Sunday, February 5, 2023

Top Financial Regulator Asks Overseas Crypto Exchanges Using Won-Currency To Register With AML Body

If the foreign crypto exchanges are offering their services to an individual in South Korea with the won-currency settlement, then the platform must register itself with the anti-money laundering body of the country, announces the top financial regulator.

Eun Sung-soo, the chairman of the financial services commission, recently held a discussion with the lawmakers of the country, where he was asked whether Binance should comply with South Korea’s law from September. 

Eun, in his reply, told the lawmakers, “If a cryptocurrency exchange serves local customers with the won-currency settlement, it must register with the (Korea) Financial Intelligence Unit.”

In March 2021, the country issued a revised law, which requires the banks to issue real-name accounts under stricter guidelines, within six months. The law further suggested that this way the banks would be able to prevent money laundering on their platform.

The revised law allows the banks to evaluate the transparency of crypto exchanges, business risk and the possibility of criminal activity. 

According to the reports, there are around 100 minor crypto exchanges in the country which use opaque accounts to lure investors. 

The exchanges using opaque accounts can manage their customers’ accounts with their own bank accounts. 

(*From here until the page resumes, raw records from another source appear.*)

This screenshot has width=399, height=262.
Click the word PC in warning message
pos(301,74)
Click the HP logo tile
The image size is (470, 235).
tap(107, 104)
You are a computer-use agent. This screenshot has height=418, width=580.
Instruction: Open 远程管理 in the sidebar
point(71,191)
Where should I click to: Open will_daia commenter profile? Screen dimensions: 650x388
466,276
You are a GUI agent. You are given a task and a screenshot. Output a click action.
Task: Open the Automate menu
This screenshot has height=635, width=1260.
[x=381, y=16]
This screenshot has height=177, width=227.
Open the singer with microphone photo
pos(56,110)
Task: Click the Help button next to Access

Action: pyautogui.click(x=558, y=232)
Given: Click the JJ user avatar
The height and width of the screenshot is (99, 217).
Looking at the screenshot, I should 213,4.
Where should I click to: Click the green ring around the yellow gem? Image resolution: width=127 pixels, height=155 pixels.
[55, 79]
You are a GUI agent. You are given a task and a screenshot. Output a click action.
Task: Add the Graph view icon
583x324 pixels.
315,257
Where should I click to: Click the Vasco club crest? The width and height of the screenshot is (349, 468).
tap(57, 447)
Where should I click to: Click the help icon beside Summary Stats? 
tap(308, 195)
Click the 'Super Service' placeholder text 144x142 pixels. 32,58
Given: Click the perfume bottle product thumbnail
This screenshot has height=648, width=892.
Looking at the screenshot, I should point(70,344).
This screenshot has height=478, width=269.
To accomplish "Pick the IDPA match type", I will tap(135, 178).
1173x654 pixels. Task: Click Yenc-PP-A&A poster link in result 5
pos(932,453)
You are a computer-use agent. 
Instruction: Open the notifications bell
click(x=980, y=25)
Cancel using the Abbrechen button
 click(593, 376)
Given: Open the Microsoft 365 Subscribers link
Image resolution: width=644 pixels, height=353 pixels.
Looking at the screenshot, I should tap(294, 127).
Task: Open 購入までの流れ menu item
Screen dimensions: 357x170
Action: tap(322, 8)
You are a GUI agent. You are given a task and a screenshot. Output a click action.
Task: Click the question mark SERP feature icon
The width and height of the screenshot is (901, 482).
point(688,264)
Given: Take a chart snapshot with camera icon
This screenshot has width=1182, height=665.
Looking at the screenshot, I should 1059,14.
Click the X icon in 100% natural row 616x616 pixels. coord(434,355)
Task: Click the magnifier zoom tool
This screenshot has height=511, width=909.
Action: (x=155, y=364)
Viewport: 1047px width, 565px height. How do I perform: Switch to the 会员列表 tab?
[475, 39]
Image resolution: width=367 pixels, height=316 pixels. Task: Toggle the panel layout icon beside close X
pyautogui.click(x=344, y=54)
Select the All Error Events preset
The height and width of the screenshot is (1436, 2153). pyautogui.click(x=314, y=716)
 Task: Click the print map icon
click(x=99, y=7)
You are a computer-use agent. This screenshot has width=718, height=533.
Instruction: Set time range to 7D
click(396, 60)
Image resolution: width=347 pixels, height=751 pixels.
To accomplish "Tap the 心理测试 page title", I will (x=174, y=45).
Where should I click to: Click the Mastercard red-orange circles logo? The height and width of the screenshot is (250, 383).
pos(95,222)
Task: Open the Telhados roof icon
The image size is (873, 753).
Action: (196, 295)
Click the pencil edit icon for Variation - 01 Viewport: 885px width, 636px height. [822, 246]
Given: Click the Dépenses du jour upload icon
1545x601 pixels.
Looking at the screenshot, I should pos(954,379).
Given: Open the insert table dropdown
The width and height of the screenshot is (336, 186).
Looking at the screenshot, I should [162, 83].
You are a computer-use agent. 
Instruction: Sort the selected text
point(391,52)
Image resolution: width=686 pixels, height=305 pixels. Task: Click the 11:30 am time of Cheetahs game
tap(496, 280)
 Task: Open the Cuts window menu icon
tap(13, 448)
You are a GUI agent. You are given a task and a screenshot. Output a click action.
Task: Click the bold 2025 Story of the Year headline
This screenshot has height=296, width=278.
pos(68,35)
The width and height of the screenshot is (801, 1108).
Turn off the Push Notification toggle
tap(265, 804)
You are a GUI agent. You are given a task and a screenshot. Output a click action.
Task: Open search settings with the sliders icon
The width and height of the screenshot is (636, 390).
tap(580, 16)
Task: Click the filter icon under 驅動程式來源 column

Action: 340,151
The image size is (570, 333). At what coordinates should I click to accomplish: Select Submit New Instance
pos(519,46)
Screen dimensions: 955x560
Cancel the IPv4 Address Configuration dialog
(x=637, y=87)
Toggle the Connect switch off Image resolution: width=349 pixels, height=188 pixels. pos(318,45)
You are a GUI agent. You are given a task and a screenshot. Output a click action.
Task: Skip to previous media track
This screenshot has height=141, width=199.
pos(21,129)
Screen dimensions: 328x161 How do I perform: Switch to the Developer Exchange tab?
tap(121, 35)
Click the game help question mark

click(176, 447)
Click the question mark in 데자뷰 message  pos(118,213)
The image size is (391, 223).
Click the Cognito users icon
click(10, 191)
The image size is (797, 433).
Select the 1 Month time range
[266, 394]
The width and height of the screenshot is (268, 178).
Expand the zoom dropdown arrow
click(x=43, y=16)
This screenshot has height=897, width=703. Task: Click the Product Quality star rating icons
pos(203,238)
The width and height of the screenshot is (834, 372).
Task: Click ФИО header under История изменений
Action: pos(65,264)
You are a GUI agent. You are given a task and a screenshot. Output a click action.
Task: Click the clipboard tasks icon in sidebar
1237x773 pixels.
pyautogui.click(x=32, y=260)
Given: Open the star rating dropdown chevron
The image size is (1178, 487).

It has been notified that from September 25, the minor crypto exchanges in South Korea would not be able to withdraw money for trading, if they do not reveal the real-name bank accounts.

During this time of the pandemic, the South Korean sees cryptocurrencies as lucrative assets, therefore, despite getting warnings from the policymakers, the Korean investors are still buying them. 

The report states that most citizens of South Korea, investing in cryptos, are youngsters. They believe that the digital assets would offer them high returns with which they could afford their own house.

Apart from that, the government is also planning to impose a 20 percent tax on capital gains from crypto transactions next year, however, many of the investors have urged the authorities to delay their plan.